Os defensores da indústria nacional tentam exaltar os pontos fracos do adversário. Os ferramenteiros brasileiros alegam que os custos da manutenção necessária, durante as fases de validação dos produtos, têm feito os clientes repensarem suas escolhas. “O custo/benefício oferecido não cobre as dificuldades do ‘life time’ dos projetos”, argumenta Campos. Além disso, muitos alegam que o deslumbramento causado pelos baixos preços fez muitas empresas importarem moldes de qualidade discutível, prejudicando o funcionamento da sua produção.

Os fabricantes brasileiros, no entanto, perdem competitividade por vários fatores.
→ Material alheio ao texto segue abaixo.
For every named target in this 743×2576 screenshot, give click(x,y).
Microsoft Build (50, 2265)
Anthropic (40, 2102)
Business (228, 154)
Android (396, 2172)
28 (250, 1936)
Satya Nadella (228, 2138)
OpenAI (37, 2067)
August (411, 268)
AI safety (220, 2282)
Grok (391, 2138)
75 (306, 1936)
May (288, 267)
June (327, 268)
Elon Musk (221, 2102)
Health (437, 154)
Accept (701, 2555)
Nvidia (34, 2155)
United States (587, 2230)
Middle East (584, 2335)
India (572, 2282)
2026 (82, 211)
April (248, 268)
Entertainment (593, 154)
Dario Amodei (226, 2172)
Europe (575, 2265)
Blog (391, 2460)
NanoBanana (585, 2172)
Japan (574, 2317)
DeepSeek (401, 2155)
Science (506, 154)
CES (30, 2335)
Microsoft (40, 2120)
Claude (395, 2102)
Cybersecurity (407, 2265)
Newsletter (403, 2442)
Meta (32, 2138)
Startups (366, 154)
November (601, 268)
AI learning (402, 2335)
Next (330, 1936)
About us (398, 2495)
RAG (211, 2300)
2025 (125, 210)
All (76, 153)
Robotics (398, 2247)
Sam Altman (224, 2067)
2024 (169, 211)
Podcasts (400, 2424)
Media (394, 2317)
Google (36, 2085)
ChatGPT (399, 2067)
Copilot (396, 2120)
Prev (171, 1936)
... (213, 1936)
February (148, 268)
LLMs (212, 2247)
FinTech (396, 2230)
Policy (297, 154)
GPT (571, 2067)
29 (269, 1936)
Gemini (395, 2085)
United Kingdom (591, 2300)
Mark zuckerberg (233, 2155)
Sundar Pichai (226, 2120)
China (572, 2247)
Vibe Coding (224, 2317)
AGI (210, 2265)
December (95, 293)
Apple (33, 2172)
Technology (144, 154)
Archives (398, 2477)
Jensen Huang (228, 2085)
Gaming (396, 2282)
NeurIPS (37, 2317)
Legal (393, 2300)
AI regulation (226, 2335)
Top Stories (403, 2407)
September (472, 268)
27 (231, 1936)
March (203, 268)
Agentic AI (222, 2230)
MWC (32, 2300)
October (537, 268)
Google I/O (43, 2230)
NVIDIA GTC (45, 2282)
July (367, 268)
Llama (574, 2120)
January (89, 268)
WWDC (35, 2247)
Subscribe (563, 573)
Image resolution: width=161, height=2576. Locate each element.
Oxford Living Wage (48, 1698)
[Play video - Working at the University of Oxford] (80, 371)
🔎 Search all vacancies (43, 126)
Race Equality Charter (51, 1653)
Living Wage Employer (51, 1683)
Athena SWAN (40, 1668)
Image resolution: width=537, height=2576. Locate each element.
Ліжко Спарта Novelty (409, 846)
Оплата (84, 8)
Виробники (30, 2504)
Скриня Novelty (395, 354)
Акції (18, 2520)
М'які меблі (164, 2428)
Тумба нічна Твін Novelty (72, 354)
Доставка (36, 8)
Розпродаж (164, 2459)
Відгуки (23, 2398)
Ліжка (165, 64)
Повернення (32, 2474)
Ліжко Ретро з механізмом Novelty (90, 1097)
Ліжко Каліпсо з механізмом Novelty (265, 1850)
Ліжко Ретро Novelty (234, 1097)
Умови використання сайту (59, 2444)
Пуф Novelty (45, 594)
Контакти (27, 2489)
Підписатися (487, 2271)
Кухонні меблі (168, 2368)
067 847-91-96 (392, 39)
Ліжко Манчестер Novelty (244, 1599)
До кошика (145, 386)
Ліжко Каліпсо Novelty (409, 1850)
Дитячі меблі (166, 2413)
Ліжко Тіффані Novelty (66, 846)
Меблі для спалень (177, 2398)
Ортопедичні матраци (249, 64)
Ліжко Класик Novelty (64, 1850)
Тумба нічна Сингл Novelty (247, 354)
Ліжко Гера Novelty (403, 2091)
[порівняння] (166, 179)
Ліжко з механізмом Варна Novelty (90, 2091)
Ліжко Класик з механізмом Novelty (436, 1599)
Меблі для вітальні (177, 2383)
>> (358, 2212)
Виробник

O que efetivamente determina o custo de um molde são as horas de ferramentaria aplicadas na construção, e neste quesito a Ásia mostra-se imbatível. “Lá há grande disponibilidade de mão de obra de baixo custo”, explica Campos. Outra vulnerabilidade se refere ao preço do aço; o tipo made in Brasil é um dos mais caros do mundo. “O aço da Europa e da Ásia para moldes fica mais barato do que o brasileiro, mesmo com as taxas de importação”, argumenta Fix. Soma-se a isso o famigerado custo Brasil, travestido de altas cargas tributárias. “Só perdemos da concorrência estrangeira por causa do preço, pois não devemos nada para ninguém em relação à tecnologia”, reforça Fix.

A invasão asiática comprometeu até mesmo a operação do Consórcio de Exportação de Moldes (Moldexport). Criado em 2000, com o apoio da Agência de Promoção de Exportações (Apex), um grupo de ferramenteiros de Joinville-SC se reuniu sob essa denominação, a fim de promover as exportações de moldes brasileiros. Essa associação segue um modelo administrativo desenvolvido na Itália há mais de cinquenta anos, enquanto as estratégias operacionais baseiam-se na experiência de Marinha Grande, em Portugal, reconhecido polo exportador de moldes.

O grupo Perfil, fabricante de moldes para injeção de plástico e de alumínio, de Joinville, integrou o consórcio na edição de 2004. Segundo o diretor Marcio Poffo, os resultados foram razoáveis, sobretudo porque há três anos conseguiu o feito inédito de exportar 20% de sua produção. Hoje, confirmando a tradição da empresa, não há vendas para o exterior. “Estávamos desbravando uma atividade até então desconhecida pelo nosso setor”, comenta. Hoje a Moldexport não atua com o mercado internacional, em razão da baixa do dólar e da queda dos preços dos moldes da Ásia.